_WHAT TO DO:_
Show each line in the records below that contains the word "icon".

_RECORD EXCERPTS:_
=======

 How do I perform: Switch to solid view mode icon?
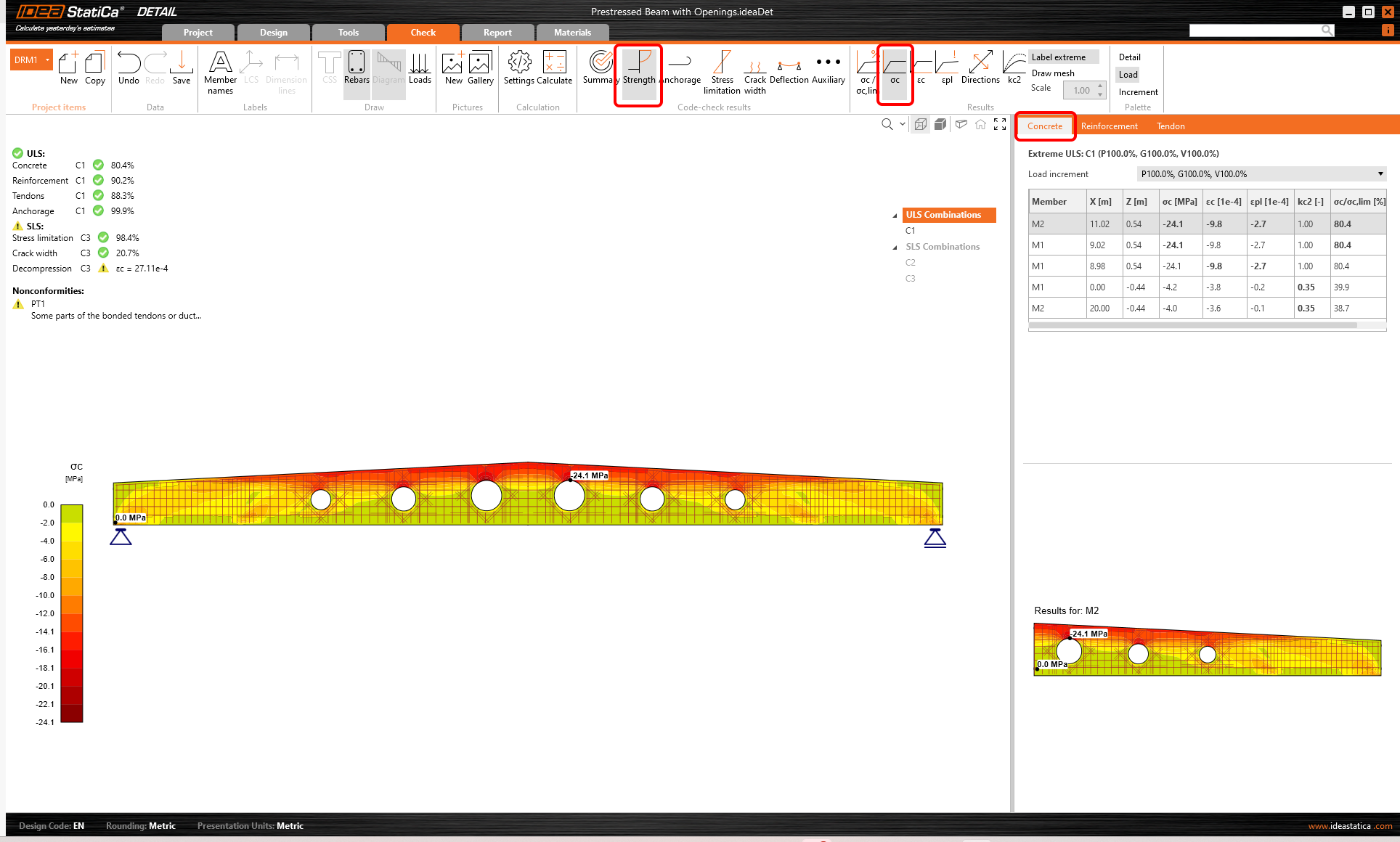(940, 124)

=======

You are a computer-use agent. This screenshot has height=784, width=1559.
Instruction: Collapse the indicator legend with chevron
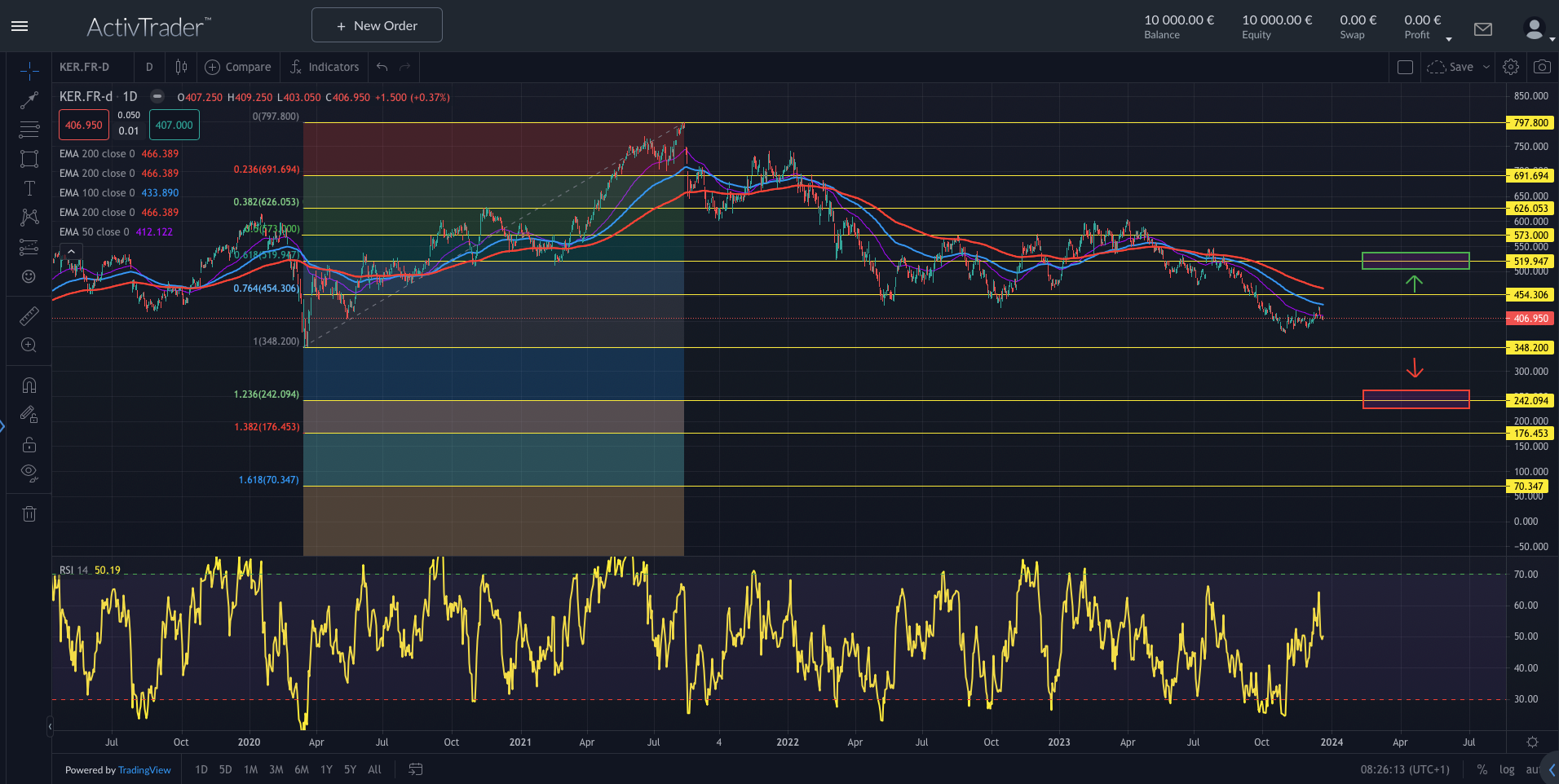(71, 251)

=======

_RESULT OF THIS EXERCISE:_
 How do I perform: Switch to solid view mode icon?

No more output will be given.